§ **Task to complete**
Pictures aside, the data must be reproduced exactly.

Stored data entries
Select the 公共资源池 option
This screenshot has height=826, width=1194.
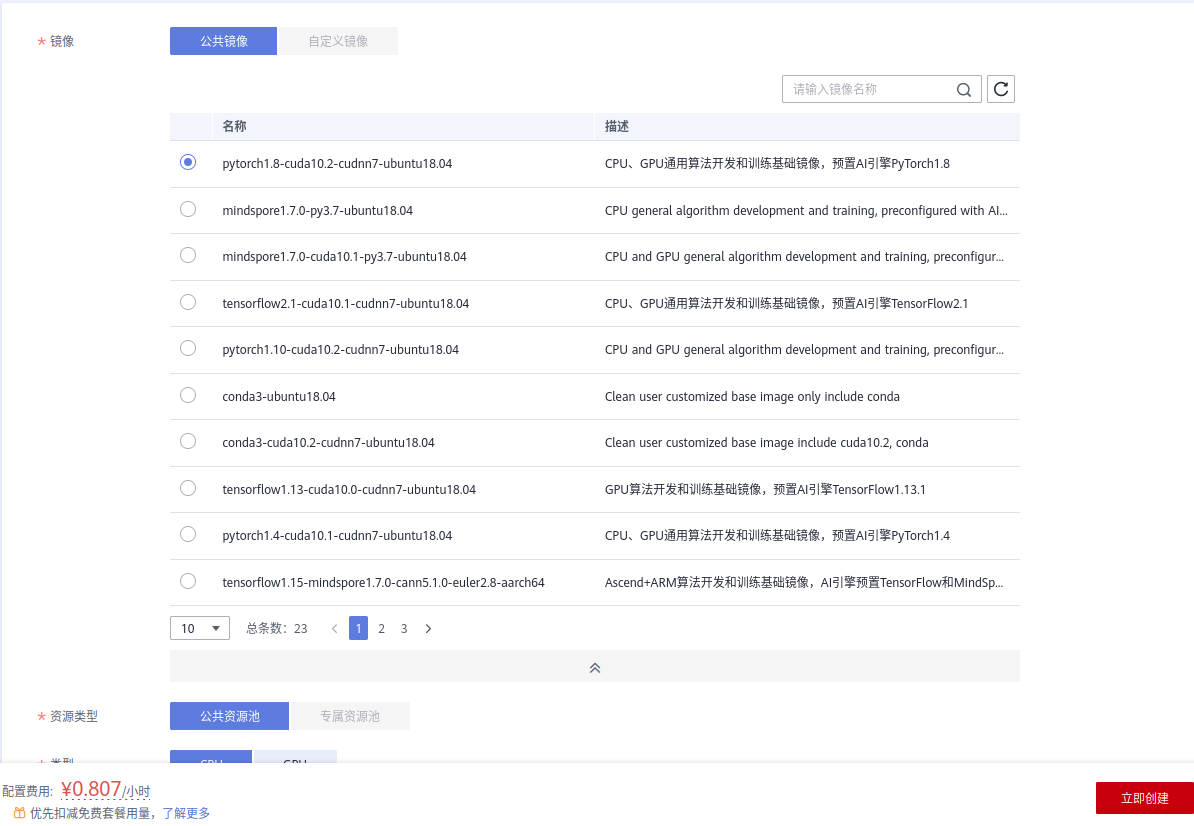pyautogui.click(x=229, y=716)
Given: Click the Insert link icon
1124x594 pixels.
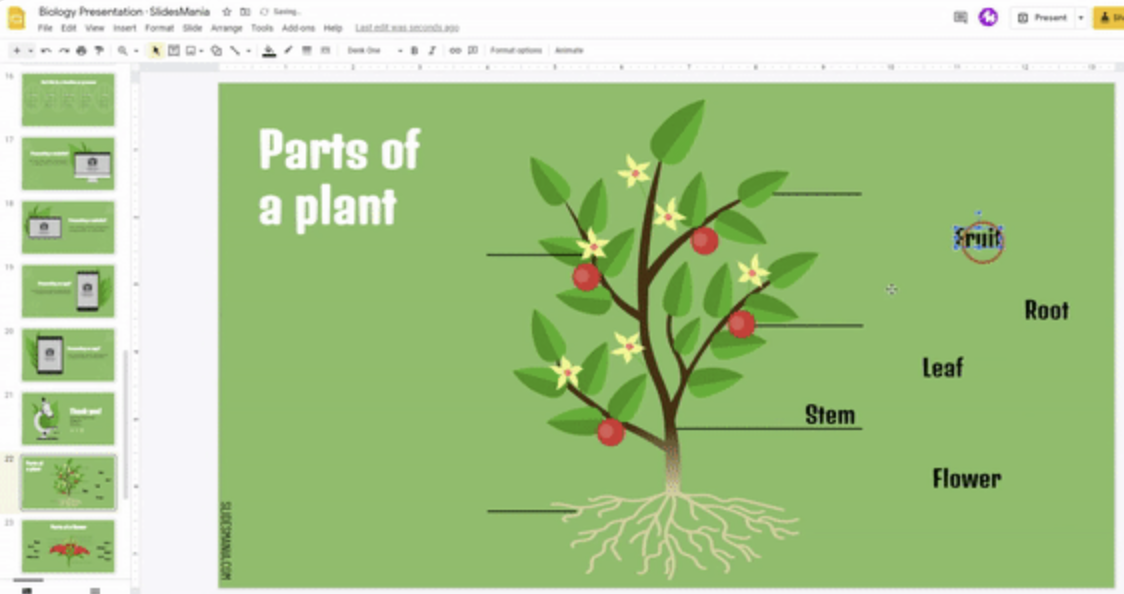Looking at the screenshot, I should 455,51.
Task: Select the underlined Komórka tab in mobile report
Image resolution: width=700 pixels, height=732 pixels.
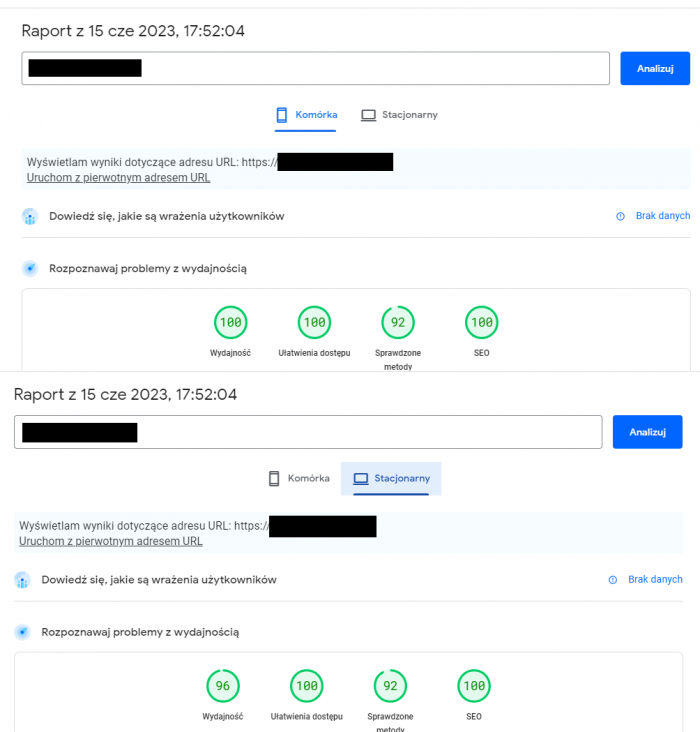Action: 306,115
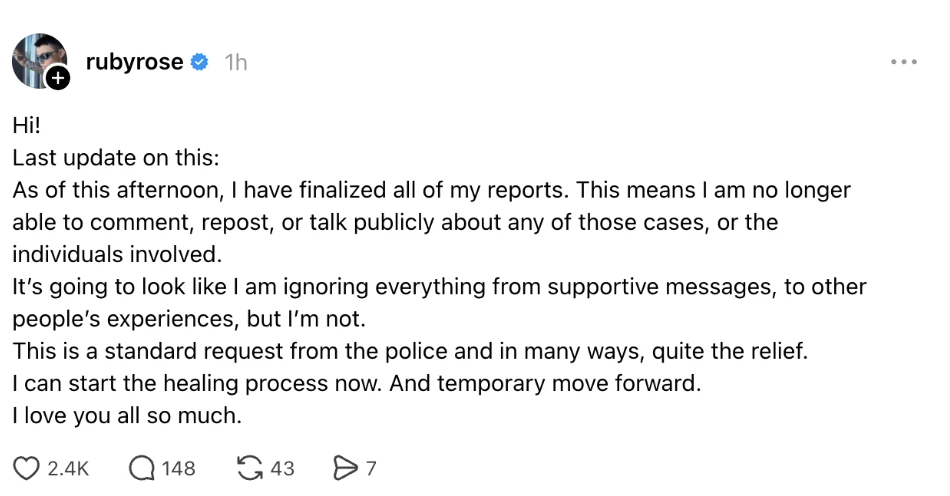The height and width of the screenshot is (496, 950).
Task: Repost using the circular arrows icon
Action: pos(250,467)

§ **Exercise solution**
Select the 公共资源池 option
This screenshot has height=826, width=1194.
pyautogui.click(x=229, y=716)
Given: Click the Insert link icon
1124x594 pixels.
Looking at the screenshot, I should 455,51.
Task: Select the underlined Komórka tab in mobile report
Image resolution: width=700 pixels, height=732 pixels.
Action: 306,115
The height and width of the screenshot is (496, 950).
Task: Repost using the circular arrows icon
Action: pos(250,467)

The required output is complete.